- YOUR TASK -
Among the lines of data below, reproduce only those from the one with "Task: Select number 01 in the 蛇 mapping row" through the one with "Open the 'Уведомления'", exactly as they stand, both ends included.

- TASK INPUT -
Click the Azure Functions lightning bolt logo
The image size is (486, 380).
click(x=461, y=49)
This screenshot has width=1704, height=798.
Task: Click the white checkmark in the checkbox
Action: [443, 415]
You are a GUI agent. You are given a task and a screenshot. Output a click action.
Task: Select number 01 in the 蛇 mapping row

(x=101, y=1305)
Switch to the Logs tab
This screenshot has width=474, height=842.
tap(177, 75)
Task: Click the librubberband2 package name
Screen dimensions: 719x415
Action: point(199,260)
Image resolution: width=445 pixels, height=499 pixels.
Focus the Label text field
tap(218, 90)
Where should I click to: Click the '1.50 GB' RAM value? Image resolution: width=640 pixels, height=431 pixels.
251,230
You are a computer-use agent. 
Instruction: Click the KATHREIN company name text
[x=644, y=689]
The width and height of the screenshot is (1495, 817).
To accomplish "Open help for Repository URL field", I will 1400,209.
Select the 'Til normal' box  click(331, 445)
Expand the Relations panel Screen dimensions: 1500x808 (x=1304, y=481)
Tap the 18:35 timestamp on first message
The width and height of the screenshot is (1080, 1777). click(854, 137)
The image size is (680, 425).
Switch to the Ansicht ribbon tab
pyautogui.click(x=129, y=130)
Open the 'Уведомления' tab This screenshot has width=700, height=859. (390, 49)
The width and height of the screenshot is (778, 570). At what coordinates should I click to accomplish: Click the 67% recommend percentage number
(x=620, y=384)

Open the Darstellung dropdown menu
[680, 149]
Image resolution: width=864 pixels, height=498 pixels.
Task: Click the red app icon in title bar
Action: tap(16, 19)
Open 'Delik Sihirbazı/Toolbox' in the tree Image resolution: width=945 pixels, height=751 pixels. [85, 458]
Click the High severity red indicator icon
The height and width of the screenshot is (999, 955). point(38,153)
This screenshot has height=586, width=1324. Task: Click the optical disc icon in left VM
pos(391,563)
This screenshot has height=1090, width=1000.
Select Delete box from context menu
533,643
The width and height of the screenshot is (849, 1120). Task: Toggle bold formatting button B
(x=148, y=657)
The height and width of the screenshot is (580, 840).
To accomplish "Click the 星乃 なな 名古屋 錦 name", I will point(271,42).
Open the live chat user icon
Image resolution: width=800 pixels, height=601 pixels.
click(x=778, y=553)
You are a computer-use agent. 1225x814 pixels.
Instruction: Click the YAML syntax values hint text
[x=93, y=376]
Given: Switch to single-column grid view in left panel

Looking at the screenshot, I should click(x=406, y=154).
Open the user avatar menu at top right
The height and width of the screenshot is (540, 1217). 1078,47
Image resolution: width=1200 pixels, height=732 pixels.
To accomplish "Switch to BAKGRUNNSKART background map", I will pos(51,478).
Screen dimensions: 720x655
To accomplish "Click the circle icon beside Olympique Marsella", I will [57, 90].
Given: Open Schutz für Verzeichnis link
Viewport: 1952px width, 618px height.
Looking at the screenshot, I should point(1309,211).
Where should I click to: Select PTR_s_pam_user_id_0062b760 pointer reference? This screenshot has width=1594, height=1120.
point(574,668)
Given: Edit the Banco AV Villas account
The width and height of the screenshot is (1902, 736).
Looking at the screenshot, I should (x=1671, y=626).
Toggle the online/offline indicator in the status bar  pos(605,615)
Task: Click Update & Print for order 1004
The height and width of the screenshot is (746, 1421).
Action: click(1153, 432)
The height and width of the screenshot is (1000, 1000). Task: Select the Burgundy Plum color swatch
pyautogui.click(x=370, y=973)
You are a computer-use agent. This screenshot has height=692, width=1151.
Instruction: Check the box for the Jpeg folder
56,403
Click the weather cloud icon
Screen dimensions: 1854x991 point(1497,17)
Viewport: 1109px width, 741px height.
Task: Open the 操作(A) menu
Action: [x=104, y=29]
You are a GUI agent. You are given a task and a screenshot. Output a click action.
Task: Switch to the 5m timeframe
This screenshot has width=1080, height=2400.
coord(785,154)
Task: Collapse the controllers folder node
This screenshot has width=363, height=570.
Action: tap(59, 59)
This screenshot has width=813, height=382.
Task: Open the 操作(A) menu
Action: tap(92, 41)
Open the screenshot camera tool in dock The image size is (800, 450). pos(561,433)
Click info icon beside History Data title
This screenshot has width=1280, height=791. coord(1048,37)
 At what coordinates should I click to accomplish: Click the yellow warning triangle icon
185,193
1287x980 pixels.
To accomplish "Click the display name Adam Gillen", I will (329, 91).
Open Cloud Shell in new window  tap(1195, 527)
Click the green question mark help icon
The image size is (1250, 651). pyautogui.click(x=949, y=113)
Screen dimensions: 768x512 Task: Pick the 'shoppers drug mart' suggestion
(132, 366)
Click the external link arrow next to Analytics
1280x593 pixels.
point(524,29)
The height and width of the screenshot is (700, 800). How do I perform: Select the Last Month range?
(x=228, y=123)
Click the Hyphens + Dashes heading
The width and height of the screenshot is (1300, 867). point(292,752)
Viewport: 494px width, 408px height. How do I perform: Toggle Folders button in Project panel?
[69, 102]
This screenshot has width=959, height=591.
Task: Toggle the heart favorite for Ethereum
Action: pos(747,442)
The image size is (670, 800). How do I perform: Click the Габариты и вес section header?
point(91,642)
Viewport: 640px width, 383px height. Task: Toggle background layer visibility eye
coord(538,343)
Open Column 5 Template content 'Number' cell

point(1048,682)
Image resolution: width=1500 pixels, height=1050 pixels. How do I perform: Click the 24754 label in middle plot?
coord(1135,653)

- TASK RESPONSE -
Task: Select number 01 in the 蛇 mapping row

(x=101, y=1305)
Switch to the Logs tab
This screenshot has width=474, height=842.
tap(177, 75)
Task: Click the librubberband2 package name
Screen dimensions: 719x415
Action: point(199,260)
Image resolution: width=445 pixels, height=499 pixels.
Focus the Label text field
tap(218, 90)
Where should I click to: Click the '1.50 GB' RAM value? Image resolution: width=640 pixels, height=431 pixels.
251,230
You are a computer-use agent. 
Instruction: Click the KATHREIN company name text
[x=644, y=689]
The width and height of the screenshot is (1495, 817).
To accomplish "Open help for Repository URL field", I will 1400,209.
Select the 'Til normal' box  click(331, 445)
Expand the Relations panel Screen dimensions: 1500x808 (x=1304, y=481)
Tap the 18:35 timestamp on first message
The width and height of the screenshot is (1080, 1777). click(854, 137)
The image size is (680, 425).
Switch to the Ansicht ribbon tab
pyautogui.click(x=129, y=130)
Open the 'Уведомления' tab This screenshot has width=700, height=859. (390, 49)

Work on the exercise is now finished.